Former General Alerts of Dire Threats to US from Islamic State Following Moscow Assault

( – ISIS-K terrorists attacked a Russian concert and killed more than 140 people in March. The attack was the latest escalation for the terrorist organization. The former commander of US Central Command recently issued a disturbing warning.

Retired Gen. Frank McKenzie appeared on ABC’s “This Week” on Easter Sunday. The former commander drew a straight line from the US withdrawal from Afghanistan to the ISIS-K attack on the Moscow music hall. The general explained that he believed the situation deteriorated after America withdrew from the Middle Eastern nation because they were no longer putting pressure on the terrorists.

McKenzie explained that the absence of the US and its allies allowed the terrorists, like ISIS-K, to grow and plan more attacks. He warned there’s a threat to America, too, because the terrorists will continue to keep trying to launch an attack on US soil.

“I think the threat is growing,” the retired four-star general said matter-of-factly. He went on to say he thinks an attack is “inevitable.”

McKenzie thinks the US should have kept a small presence in Afghanistan like it did in Iraq. Unfortunately, the Afghan government fell apart, allowing the Taliban to take back control, and they made it clear the US was not welcome. Additionally, the Taliban has not worked with the Pentagon to prevent or respond to terrorist attacks. As a result, the US no longer has the ability to prevent attacks before they happen.

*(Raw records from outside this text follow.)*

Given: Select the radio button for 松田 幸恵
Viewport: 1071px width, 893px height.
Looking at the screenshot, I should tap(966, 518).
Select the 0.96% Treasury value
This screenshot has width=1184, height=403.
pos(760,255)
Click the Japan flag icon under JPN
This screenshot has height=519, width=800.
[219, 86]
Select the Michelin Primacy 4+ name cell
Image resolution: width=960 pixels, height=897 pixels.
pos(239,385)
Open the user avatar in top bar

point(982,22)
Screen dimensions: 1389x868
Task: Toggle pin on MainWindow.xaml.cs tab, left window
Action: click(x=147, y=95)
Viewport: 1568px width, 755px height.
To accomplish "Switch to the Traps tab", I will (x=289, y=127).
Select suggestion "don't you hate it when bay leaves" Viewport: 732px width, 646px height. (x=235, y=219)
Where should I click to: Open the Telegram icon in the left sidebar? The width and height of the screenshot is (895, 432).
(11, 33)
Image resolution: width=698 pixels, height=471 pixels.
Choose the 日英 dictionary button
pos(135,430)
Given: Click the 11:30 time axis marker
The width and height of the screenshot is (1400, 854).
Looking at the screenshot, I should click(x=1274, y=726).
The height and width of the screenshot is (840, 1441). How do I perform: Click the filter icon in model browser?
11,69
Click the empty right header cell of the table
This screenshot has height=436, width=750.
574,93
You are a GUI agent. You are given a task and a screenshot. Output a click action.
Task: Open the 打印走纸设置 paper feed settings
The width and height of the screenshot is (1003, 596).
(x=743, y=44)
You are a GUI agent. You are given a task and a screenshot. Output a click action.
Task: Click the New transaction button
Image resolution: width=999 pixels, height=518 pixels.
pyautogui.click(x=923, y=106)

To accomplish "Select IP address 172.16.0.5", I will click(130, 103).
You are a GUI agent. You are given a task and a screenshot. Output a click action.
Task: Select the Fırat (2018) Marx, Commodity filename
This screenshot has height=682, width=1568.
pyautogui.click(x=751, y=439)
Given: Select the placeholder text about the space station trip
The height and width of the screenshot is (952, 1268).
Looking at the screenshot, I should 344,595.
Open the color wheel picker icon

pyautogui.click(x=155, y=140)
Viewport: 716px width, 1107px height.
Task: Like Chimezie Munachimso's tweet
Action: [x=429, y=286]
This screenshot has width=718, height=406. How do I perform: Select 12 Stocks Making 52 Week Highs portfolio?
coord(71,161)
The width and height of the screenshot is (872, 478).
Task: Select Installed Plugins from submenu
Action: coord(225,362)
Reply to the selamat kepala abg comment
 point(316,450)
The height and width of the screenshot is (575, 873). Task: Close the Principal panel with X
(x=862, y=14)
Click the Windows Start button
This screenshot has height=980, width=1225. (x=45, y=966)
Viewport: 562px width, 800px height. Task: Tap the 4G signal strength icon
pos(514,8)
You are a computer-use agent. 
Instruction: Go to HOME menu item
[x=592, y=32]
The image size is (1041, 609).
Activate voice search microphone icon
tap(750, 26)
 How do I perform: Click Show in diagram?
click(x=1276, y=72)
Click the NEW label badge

The former general acknowledged that, saying the military has “almost no ability to see into” Afghanistan “and almost no ability to strike” there either. He said that no longer having the ability to put pressure on the terrorists inside of their country has made it difficult to prevent attacks. That has allowed them to get more powerful and coordinate more acts of terror.

ISIS-K is the same organization that carried out the Abbey Gate bombing in Afghanistan when the withdrawal was taking place in 2021. Thirteen American service members and over 150 Afghans died in the attack.